- We have accurate scaling curves for CE loss (over > 7 orders of magnitude!)
- But not for performance on downstream tasks
These emergent abilities can’t be predicted by extrapolating.
Aim of paper = show examples of this across the literature (not investigate when/why)
Definition of emergence:
Emergence is when quantitative changes in a system result in qualitative changes in behavior
In the context of ML:
- Performance is near-random
- Until critical threshold, after which performance rapidly increases
- Also known as a “phase transition”
3 key axes:
1 & 2 linked (except with MoE), so can’t differentiate here. For 3 many papers just use a fixed number of tokens at all scales, so again hard to compare. Hence main focus will be on flops (implies params proportionate)
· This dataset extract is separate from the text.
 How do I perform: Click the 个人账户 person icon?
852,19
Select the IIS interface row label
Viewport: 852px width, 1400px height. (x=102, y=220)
(can also try and correlate CE/perplexity with emergent ability scaling)
- MMLU (multi-task language understanding) result suggests “the ability to solve knowledge-based questions spanning a large collection of topics might require scaling up past this threshold”
- WIC is the only task requiring huge PaLM-scale models. Suggests differentiating between contexts may require massive scale
Augmented prompting: (shows the point at which prompting method surpasses few-shot - see fig 3)
- Notion of emergence may be exaggerated by evaluation metrics. E.g. if exact string match is required then incremental progress may not be visible. Similar logic for multi-step problems.
- However, this is only partial explanation, as even on classification tasks emergence is seen.
- Should be noted though that CE improves even when accuracy is in the random stage, so important to note that models are “getting better” in some sense, even before emergence.
- We can think of downstream metrics as “masking” log-likelihood improvements, until a certain scale.
- However this does not explain why/how some downstream metrics have this effect.